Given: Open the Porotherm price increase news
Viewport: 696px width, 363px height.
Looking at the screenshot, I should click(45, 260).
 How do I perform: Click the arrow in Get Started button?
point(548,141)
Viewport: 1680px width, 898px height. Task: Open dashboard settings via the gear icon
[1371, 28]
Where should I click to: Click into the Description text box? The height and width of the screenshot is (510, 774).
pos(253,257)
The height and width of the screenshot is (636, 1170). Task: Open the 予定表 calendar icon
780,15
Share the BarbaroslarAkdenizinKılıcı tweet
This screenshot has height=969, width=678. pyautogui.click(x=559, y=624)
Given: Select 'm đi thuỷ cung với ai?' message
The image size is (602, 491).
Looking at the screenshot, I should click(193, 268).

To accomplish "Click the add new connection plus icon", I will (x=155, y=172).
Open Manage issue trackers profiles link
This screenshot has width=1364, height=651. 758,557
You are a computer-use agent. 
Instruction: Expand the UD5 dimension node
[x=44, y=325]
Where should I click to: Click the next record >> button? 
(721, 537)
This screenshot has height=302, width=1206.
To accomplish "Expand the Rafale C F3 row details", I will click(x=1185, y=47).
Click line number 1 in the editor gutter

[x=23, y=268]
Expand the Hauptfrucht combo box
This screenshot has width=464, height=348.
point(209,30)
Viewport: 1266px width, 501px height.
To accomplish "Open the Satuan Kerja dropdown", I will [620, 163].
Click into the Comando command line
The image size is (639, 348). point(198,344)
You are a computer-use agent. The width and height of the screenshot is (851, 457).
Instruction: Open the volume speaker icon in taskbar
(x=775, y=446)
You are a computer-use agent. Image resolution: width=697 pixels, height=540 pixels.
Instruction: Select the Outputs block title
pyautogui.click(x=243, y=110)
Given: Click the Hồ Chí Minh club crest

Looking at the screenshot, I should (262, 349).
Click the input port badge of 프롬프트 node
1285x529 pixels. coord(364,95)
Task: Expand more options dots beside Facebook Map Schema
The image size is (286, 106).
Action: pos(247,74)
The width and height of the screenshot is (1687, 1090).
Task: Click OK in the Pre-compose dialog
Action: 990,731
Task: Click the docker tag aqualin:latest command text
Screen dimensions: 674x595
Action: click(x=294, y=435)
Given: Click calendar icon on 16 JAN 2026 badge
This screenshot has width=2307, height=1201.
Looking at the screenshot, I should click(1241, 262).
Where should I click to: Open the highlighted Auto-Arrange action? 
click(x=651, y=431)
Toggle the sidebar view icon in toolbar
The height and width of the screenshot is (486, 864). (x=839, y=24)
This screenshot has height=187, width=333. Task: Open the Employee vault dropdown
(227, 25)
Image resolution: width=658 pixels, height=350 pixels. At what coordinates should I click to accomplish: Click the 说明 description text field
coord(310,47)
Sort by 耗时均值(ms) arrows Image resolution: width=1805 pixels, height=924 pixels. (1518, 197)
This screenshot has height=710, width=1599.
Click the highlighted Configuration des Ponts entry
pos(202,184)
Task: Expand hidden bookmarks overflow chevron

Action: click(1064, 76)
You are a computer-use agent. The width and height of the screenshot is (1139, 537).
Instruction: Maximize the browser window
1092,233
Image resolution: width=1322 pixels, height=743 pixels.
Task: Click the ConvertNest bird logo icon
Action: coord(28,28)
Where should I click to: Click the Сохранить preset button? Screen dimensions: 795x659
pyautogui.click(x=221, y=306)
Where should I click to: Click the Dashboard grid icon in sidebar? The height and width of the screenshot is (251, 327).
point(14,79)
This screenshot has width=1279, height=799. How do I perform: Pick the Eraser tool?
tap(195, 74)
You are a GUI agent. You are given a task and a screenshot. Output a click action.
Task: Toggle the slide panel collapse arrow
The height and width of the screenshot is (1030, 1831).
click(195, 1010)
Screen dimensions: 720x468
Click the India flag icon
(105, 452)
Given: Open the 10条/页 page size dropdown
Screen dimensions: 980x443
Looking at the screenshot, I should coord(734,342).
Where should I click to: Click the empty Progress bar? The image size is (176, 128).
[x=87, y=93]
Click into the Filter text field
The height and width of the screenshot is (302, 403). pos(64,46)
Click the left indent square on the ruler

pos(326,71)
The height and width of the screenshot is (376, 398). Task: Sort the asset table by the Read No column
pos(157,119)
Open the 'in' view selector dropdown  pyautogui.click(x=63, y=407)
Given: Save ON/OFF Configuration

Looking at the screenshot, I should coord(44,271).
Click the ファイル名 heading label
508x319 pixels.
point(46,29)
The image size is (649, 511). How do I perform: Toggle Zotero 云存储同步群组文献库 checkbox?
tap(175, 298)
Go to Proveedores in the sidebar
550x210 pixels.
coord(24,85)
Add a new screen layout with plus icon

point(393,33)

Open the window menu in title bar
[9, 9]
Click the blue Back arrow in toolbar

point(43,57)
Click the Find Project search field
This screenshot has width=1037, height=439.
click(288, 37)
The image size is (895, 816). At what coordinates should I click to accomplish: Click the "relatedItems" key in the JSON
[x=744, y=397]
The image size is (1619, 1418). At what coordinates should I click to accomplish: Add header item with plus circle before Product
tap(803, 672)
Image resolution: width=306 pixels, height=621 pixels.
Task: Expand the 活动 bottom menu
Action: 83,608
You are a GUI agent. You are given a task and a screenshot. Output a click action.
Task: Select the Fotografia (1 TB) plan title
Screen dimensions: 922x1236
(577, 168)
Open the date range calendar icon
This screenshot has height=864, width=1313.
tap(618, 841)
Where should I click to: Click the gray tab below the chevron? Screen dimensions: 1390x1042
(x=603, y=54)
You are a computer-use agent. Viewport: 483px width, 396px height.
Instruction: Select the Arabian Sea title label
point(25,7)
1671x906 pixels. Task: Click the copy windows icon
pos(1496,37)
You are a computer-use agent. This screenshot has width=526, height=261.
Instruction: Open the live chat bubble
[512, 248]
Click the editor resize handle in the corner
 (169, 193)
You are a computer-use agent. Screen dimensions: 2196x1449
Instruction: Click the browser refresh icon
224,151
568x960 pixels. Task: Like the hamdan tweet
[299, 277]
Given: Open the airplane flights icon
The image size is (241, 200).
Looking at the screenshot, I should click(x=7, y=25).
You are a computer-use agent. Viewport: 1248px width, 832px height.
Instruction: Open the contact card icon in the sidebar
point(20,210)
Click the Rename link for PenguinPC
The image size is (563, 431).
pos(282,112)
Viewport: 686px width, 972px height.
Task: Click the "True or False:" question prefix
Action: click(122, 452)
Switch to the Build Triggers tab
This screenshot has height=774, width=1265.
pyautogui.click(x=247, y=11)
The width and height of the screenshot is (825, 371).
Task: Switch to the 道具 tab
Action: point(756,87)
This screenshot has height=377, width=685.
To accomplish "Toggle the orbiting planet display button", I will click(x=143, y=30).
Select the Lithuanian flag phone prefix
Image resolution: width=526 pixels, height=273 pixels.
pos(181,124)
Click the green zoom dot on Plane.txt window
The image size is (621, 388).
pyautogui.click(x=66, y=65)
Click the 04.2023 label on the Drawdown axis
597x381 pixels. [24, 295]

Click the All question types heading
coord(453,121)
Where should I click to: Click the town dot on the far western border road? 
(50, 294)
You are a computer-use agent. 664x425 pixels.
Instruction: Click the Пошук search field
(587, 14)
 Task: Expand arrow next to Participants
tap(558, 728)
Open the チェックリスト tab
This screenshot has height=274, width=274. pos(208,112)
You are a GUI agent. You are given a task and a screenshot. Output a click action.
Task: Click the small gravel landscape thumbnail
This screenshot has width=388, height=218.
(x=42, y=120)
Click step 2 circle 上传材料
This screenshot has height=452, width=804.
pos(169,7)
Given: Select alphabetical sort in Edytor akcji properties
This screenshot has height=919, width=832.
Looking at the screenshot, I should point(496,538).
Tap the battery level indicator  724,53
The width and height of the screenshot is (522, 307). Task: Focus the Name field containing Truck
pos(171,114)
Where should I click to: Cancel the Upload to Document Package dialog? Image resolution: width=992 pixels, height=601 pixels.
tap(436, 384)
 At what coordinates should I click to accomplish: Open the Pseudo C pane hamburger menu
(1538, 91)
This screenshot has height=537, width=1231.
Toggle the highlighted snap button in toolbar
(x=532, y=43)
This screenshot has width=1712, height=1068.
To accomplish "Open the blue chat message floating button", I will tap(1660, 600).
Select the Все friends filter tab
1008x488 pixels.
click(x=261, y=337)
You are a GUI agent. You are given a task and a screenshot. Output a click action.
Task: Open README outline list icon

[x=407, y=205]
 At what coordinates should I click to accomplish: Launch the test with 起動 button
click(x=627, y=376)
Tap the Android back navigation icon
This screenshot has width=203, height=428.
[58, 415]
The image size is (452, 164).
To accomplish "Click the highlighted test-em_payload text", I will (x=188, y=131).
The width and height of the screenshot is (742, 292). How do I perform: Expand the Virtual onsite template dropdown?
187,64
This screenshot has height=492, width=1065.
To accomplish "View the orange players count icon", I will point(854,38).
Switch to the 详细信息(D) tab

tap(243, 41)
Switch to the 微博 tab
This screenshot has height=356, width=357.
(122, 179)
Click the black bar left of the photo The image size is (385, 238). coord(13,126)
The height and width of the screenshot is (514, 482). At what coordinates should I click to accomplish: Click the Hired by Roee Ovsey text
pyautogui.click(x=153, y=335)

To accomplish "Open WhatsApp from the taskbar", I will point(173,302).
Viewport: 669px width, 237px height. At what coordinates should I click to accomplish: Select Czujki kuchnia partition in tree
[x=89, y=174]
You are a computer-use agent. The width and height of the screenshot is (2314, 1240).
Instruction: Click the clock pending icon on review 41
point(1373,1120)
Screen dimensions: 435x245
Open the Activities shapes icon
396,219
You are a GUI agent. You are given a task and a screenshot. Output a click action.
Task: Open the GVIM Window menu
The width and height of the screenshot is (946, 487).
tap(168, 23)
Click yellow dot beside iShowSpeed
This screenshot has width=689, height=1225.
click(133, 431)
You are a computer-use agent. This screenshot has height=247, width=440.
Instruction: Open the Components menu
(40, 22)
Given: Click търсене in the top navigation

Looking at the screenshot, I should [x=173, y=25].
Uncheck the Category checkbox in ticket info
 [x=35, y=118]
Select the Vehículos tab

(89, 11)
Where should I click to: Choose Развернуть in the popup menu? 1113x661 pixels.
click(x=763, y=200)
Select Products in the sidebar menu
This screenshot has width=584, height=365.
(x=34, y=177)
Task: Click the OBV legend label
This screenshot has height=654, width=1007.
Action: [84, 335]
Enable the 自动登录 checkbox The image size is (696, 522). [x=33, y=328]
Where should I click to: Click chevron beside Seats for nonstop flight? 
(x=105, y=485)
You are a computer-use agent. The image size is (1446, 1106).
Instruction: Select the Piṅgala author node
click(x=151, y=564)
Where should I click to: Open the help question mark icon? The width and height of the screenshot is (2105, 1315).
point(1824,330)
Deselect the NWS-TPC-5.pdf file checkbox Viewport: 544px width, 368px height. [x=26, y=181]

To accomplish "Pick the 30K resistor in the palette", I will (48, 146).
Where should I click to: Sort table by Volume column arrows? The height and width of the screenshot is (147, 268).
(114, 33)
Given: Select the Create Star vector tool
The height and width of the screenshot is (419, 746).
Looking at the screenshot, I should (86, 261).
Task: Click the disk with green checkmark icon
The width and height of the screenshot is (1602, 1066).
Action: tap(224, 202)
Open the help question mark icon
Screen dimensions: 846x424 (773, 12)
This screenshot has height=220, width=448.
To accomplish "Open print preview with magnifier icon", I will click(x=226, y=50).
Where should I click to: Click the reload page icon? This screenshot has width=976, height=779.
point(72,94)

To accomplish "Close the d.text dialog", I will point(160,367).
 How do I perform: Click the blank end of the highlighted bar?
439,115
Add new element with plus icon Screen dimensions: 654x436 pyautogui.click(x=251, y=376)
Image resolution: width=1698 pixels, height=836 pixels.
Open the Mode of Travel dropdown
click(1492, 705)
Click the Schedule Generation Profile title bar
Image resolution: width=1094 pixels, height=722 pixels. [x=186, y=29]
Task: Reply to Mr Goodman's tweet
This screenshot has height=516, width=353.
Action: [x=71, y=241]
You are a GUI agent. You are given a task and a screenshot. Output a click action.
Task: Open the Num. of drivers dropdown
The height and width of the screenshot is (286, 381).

Brief: Reproduce the items above word for word, starting at the line that contains "Viewport: 1266px width, 501px height." and ending after the line that contains "1285x529 pixels. coord(364,95)".

Written answer:
Viewport: 1266px width, 501px height.
To accomplish "Open the Satuan Kerja dropdown", I will [620, 163].
Click into the Comando command line
The image size is (639, 348). point(198,344)
You are a computer-use agent. The width and height of the screenshot is (851, 457).
Instruction: Open the volume speaker icon in taskbar
(x=775, y=446)
You are a computer-use agent. Image resolution: width=697 pixels, height=540 pixels.
Instruction: Select the Outputs block title
pyautogui.click(x=243, y=110)
Given: Click the Hồ Chí Minh club crest

Looking at the screenshot, I should (262, 349).
Click the input port badge of 프롬프트 node
1285x529 pixels. coord(364,95)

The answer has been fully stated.